When we look a little deeper, we could find some more cool stuff about shared ledgers. So, if you decide to rely on blockchain technology, you can count on:
- A single source of vital data. At any time, all users in a network refer to the same source for information. This opportunity gives conclusive advantages of using blockchain in healthcare.
- Early detection of pesky human errors. All human or app errors can be easily detected and fixed as all parties in a network need to give consensus.
- High security level. In case of need, it's possible to compare ledger copies of all parties to prevent "nasty situations" related to potential scam attempts.
- Disintermediation. Although that word may hardly seem readable, it means that you need no intermediaries and additional cost to connect a party you need.
- Better customer experience. You can do business with any manufacturer or customer within your network.
- Transparent audits.
Back in 2015, Vitalik Buterin, a co-founder of Ethereum cryptocurrency, identified three different types of blockchain. They are:
- public blockchain: a ledger of freely conducted transactions;
- consortium blockchain: a ledger owned by a consortium. All transactions there are coordinated by nodes selected by the consortium;
- fully private blockchain: a ledger of transactions coordinated by a central authority.
At the same time, Sir Mark Walport, the Government Chief Scientific Adviser in the UK, offers a different set of blockchains:
- unpermissioned (open) public ledgers;
- permissioned (closed) public ledgers;
- permissioned (closed) private ledgers.
In most cases, to avoid confusion and misunderstanding, they often identify only two main blockchain types: public (open) and private (closed). The first type includes initially unpermissioned (closed) lists of ledger entries. The second one is completely open and doesn't need a supervisory authority.
To understand the difference between blockchains, try to answer these questions:
1. Who's allowed to create ledger entries?
2. Who has access to critical data?
3. Who's responsible for the network integrity?
Well, we made it sound so simple. However, existing practice shows that it's still not so easy to feel the difference between two aforementioned blockchain types. The reason is, there's a number of points common to public and private "chains." Here we give you some of them:
- Both are decentralized P2P networks that use shared transaction ledgers. Typically, such systems are used to build reliable cryptocurrency exchange platforms.
- Both use special rules (consensus mechanisms) to align the ledger contents.
- Both guarantee the integrity of the registry in case of a collision with scammers or hackers. You can check the list which will provide a high level of security.
In general, a need to use a particular blockchain kind is based on the essential user needs. Some businesses don't support the idea of an open network due to specific nature of their activities. Instead, they prefer to deal with private (closed) peer-to-peer networks that provide an opportunity to control all transactions single-handedly.
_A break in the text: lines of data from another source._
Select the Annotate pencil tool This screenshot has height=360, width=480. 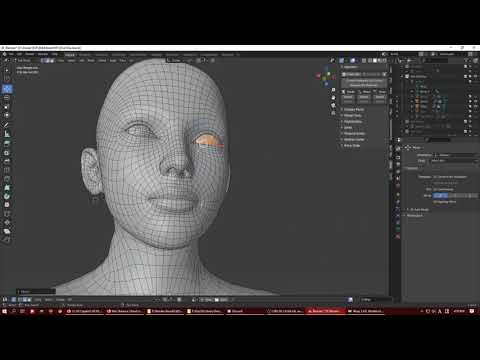tap(7, 125)
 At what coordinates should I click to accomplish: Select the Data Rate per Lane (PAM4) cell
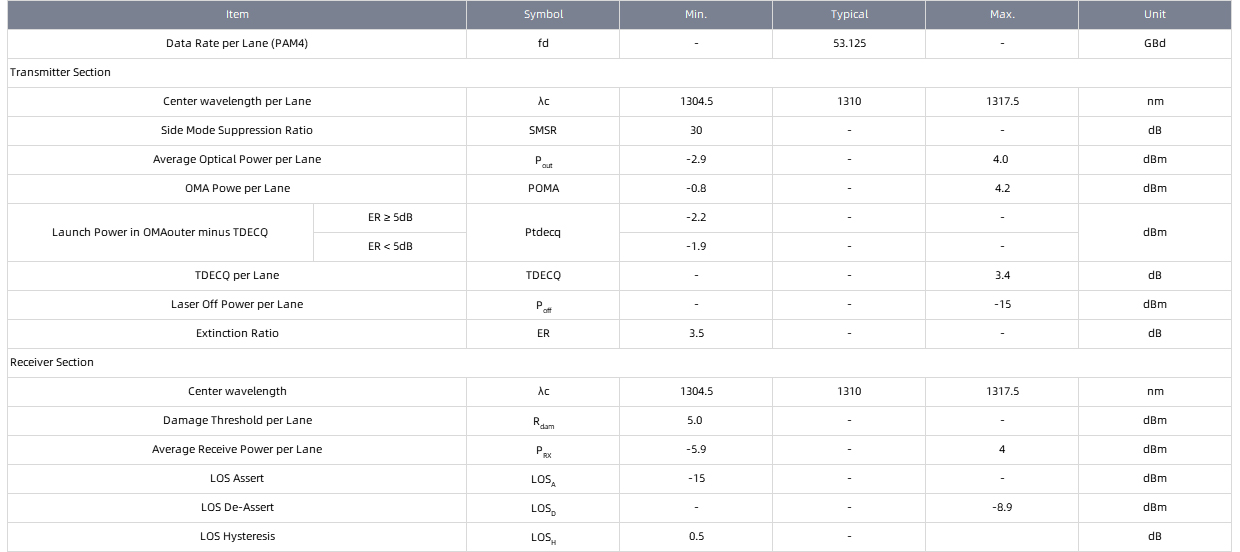pos(237,44)
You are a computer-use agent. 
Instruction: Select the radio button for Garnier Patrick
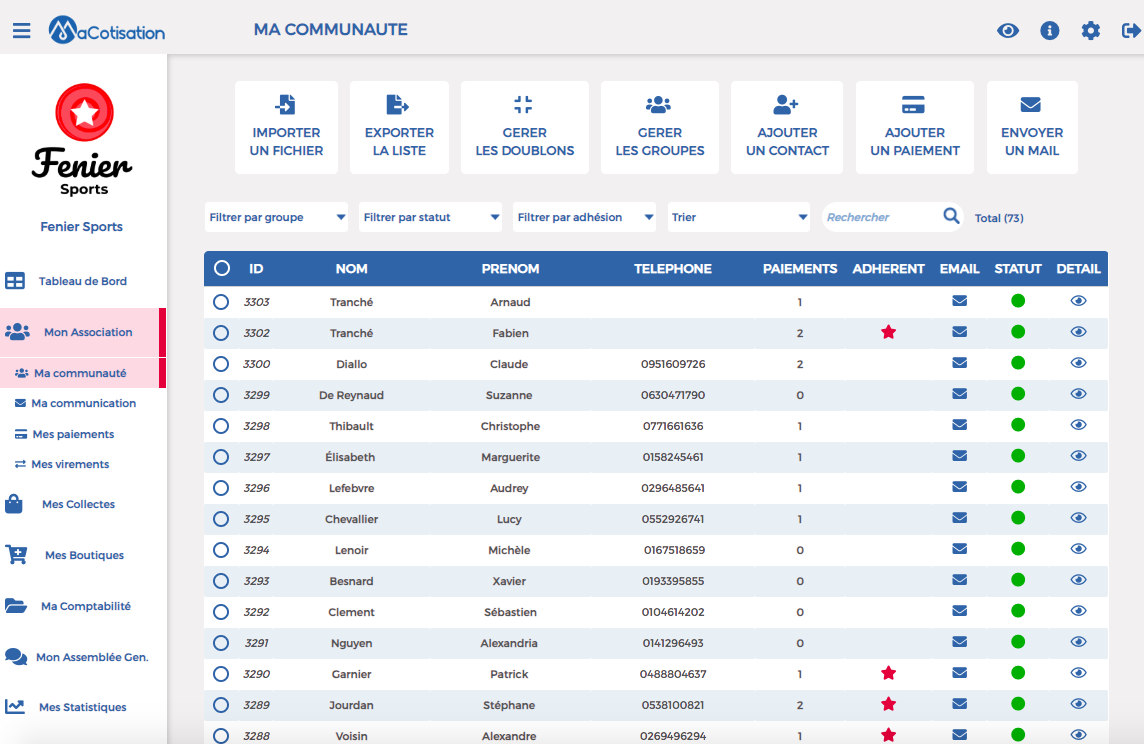pos(220,673)
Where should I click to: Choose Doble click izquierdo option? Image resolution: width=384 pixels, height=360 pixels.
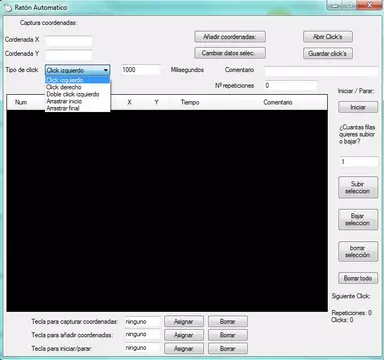tap(73, 94)
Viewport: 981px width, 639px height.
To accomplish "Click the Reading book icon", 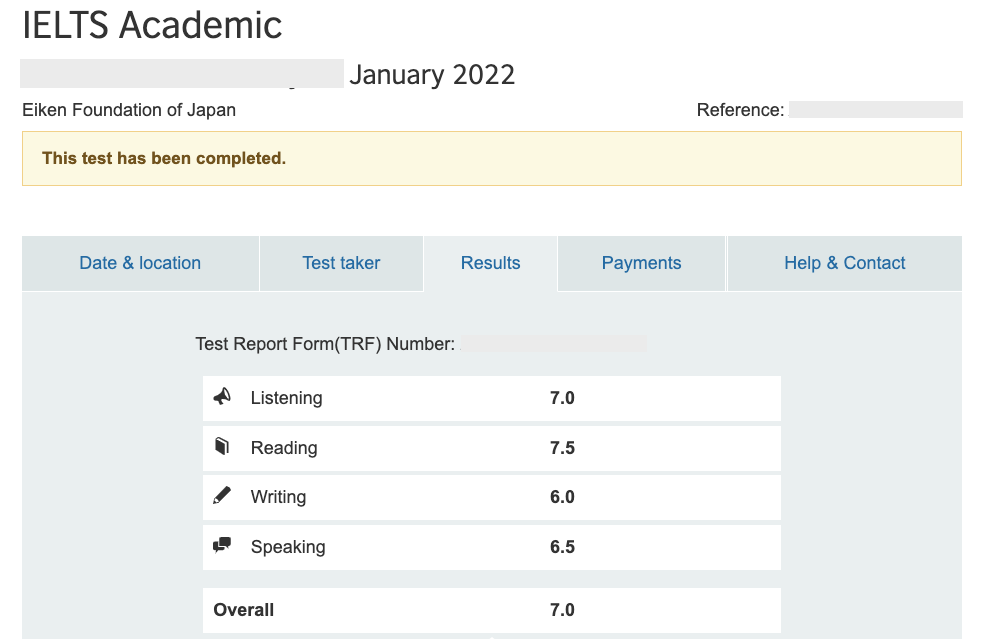I will coord(222,447).
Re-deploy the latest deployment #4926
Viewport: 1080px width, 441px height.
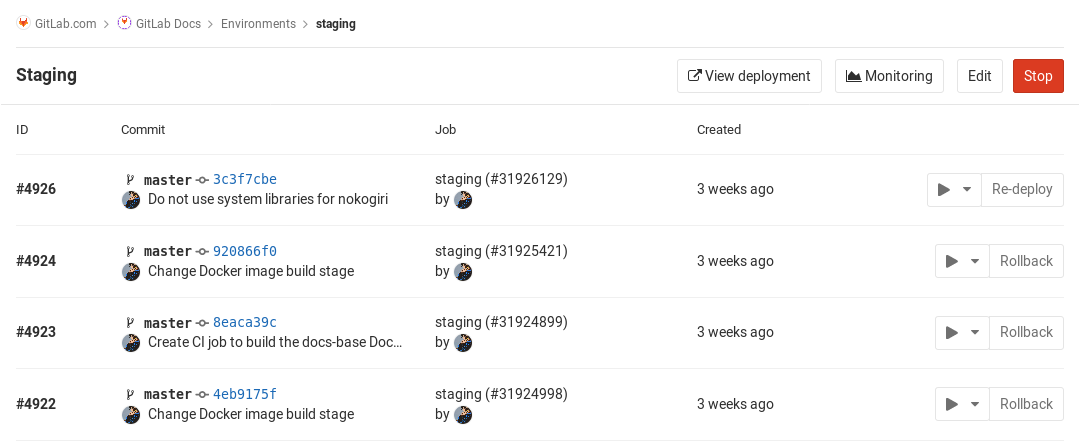(1021, 189)
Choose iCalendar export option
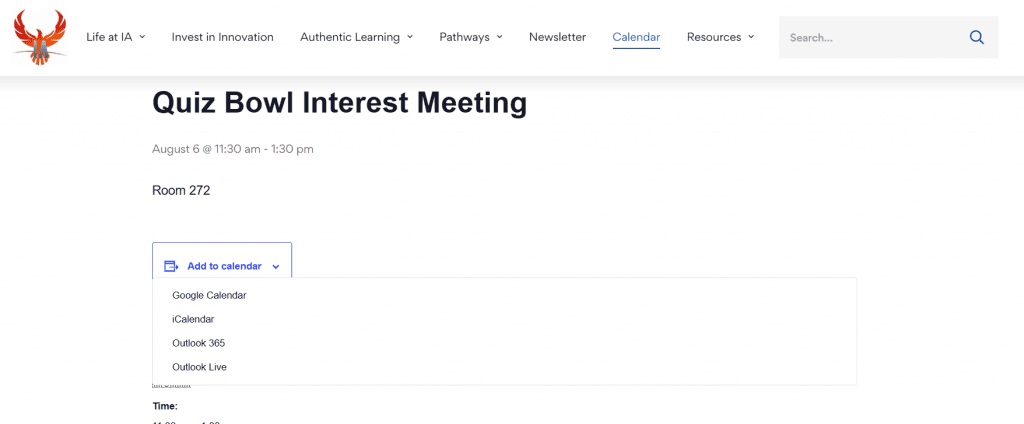1024x424 pixels. tap(193, 319)
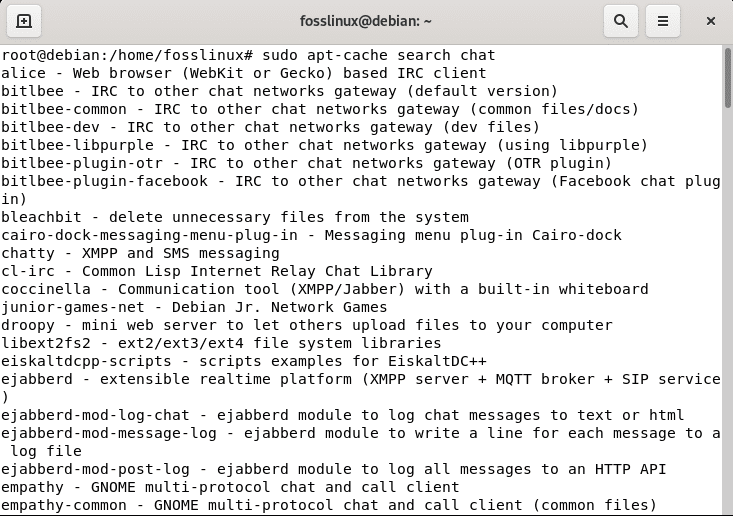Click the search magnifier icon
733x516 pixels.
[x=621, y=20]
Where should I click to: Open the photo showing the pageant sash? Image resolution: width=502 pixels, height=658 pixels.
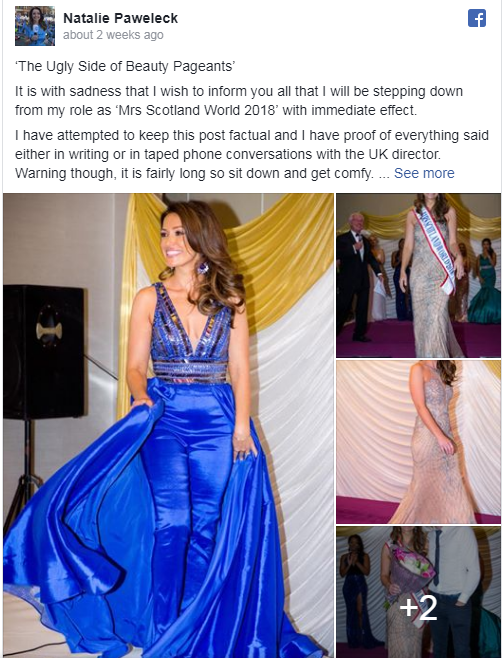418,276
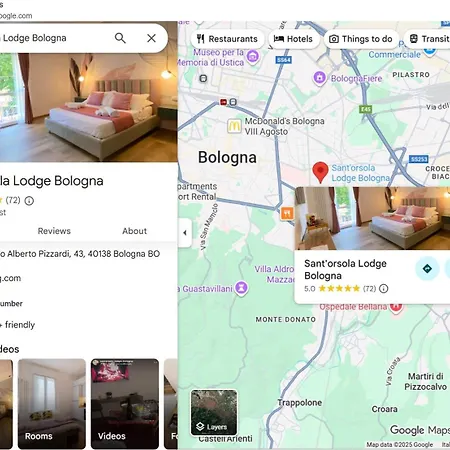The image size is (450, 450).
Task: Click BolognaFiere purple marker icon
Action: tap(319, 78)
As for a public blockchain, it allows any participant to create and monitor transactions. Using special algorithms (proof of work or proof of stake (what need to know?)), the system can boast of a pretty high-security level.
Perhaps, the main advantage of an open blockchain is the absence of a supervisory authority. Everyone can coordinate transactions within the network including, developers, miners, manufacturers, customers, etc.
Moreover, an open network allows to develop decentralized apps that require minimum maintenance costs.
As for the other pros of a public ledger, they are:
- No more censorship. In an open system, it's pretty hard to change vital elements without any concern about other parts. As a result, open ledgers offer better confidence level. Weakness is often strength, indeed!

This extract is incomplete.